EXERCISE REQUIREMENTS: Extract verbatim the rows below, starting at the line that contains "Where should I click to: Open" and continuing up to and including the last line of the rows.

STORED RECORDS:
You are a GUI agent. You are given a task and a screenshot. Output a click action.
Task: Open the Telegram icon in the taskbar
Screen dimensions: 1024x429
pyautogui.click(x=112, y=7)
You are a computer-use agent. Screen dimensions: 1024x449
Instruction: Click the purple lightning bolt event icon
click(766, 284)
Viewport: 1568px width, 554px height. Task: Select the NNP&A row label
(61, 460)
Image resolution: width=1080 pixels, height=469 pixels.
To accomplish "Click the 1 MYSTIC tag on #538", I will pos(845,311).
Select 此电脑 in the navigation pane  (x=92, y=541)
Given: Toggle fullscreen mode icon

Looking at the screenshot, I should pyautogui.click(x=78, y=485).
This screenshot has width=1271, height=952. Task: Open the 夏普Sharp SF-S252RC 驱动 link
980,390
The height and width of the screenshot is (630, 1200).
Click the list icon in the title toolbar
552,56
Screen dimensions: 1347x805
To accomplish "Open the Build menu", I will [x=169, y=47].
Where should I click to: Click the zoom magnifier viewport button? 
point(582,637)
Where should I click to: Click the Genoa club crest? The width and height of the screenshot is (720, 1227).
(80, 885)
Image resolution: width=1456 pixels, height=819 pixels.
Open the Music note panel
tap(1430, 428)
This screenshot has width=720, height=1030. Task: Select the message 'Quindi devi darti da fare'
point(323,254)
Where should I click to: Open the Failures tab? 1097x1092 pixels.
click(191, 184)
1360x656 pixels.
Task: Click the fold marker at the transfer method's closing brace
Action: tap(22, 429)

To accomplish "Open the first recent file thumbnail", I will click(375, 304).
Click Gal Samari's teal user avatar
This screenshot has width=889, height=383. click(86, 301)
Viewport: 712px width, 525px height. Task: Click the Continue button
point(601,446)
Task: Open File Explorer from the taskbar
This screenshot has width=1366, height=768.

SOLUTION TO THIS PROBLEM:
Where should I click to: Open the Failures tab? 1097x1092 pixels.
click(191, 184)
1360x656 pixels.
Task: Click the fold marker at the transfer method's closing brace
Action: tap(22, 429)

To accomplish "Open the first recent file thumbnail", I will click(375, 304).
Click Gal Samari's teal user avatar
This screenshot has width=889, height=383. click(86, 301)
Viewport: 712px width, 525px height. Task: Click the Continue button
point(601,446)
Task: Open File Explorer from the taskbar
This screenshot has width=1366, height=768.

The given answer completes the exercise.